I’ve never met someone who ate food off the floor that I didn’t like.  It’s the unifying characteristic of my kind.  The general attitude towards life that it takes to drop something on the floor, pick it back up and put it in your mouth is a trait I’ve always admired and consciously try to cultivate in myself.  It indicates a certain bravado and devil-may-care attitude that’s sorely lacking in today’s disinfectant-slathered society.

There are those among us who would call the practice unsanitary, uncouth or even downright disgusting.  While these people certainly aren’t my enemies—my general attitude towards life doesn’t give enough of a shit for enemies—I’ve never cared much for them.

There are, of course, exceptions.  I once met a nurse who described for me in detail the multitude of microorganisms that I was also consuming as a result of eating a frito I’d dropped on the floor.  The look on her face when she gave that rant was rather endearing.  She also lectured me on the benefits of frequent hand washing.   I believed her to a certain extent.  I’m sure there is plenty of scientific research to back up her claims.  Experts.  And it’s not like I never wash my hands.  I just hate the way the soap dries them out, so I don’t do it if I don’t deem it necessary, which is to say I give it the smell test.

The thing is, I rarely if ever get sick so I don’t see the need.  For awhile I even had a theory that eating stuff off the floor strengthens your immune system by giving it practice.

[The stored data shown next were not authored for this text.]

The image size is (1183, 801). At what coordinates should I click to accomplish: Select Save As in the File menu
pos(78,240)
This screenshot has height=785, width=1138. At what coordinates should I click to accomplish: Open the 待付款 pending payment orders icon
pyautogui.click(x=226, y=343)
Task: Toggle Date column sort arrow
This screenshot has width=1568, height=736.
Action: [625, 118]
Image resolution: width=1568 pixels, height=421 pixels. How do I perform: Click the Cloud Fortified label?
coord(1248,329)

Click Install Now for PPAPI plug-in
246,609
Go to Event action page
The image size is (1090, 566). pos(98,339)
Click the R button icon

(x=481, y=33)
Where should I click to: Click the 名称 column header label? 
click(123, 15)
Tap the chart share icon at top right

This notion was bolstered by the fact that some of the biggest hand washers I know (verging on OCD) get sick on a monthly basis. This anecdotal stuff hardly counts as scientific evidence, I realize, but it’s good enough for me until I’m given a reason to think otherwise.

Frequency of sickness among people I know isn’t all I’m basing this on either. When I was in high school I got mono from not washing my lips after kissing a girl. For those who don’t know, mono attacks your immune system. Even after the symptoms of the disease dissipated I got sick constantly, probably at least once or twice a month. I switched to frequent, thorough (20 seconds!) hand washing, and you know what? It didn’t do shit. Eventually I gave up with the hand washing and over time I stopped getting sick. Once again, hardly a scientifically controlled study, but good enough for me.

When I went on my first and only date with the nurse I spent the whole night I trying to convince her that microorganisms aren’t necessarily a bad thing. In the case of blue cheese they add flavor, or in the case of beer they add alcoholic content.  She agreed that these were beneficial and benign, but for some reason she wouldn’t budge on the dirtiness of the floor. I pleaded with her that my position wasn’t just willful ignorance. I took Bacteriology in undergrad, after all, with lab!  I told her microorganisms are all around us, sitting on “clean” plates, floating in the air, scurrying around our mouths and stomachs and intestines. Of course, it was no use. The germs on the floor are a particularly roguish bunch in her opinion.

I took her home and walked her up to her front door.  She told me it had been an interesting experience, which I thought was polite of her.  Then I tried to kiss her.  She put her index finger to my lips, preventing my advance, and told me she didn’t want to risk it.  I kissed the ground, told her she’d better wash her hands and left.